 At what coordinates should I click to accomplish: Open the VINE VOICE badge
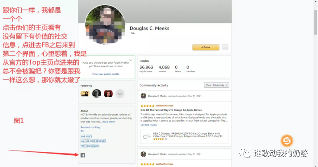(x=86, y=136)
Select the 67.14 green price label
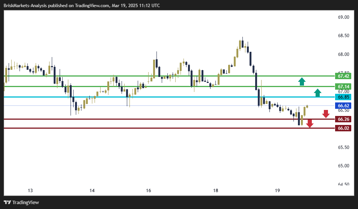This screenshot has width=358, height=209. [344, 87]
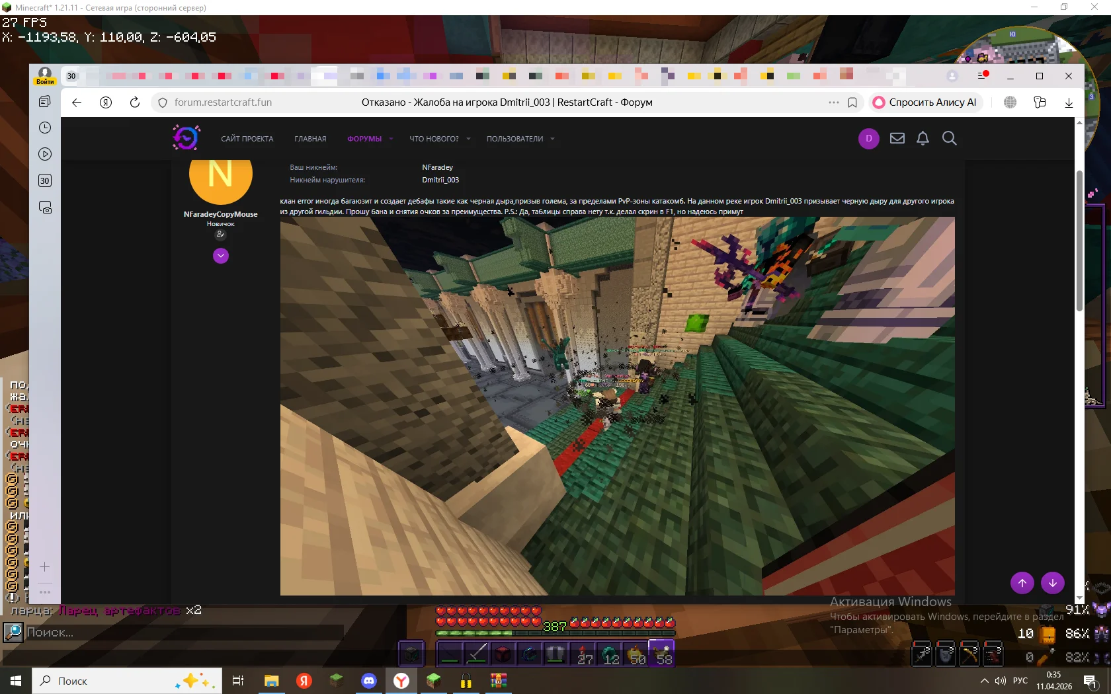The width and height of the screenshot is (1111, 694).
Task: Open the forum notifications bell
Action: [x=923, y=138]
=====
◆ Exercise brief ◆
Turn the rows above into a numbered list with blank lines omitted, and leave the pictures out.

◆ Output for this exercise ◆
1.  At what coordinates should I click to accomplish: Open the VINE VOICE badge
2. (x=86, y=136)
3. Select the 67.14 green price label
4. This screenshot has width=358, height=209. [344, 87]
5. The width and height of the screenshot is (1111, 694).
6. Task: Open the forum notifications bell
7. Action: [x=923, y=138]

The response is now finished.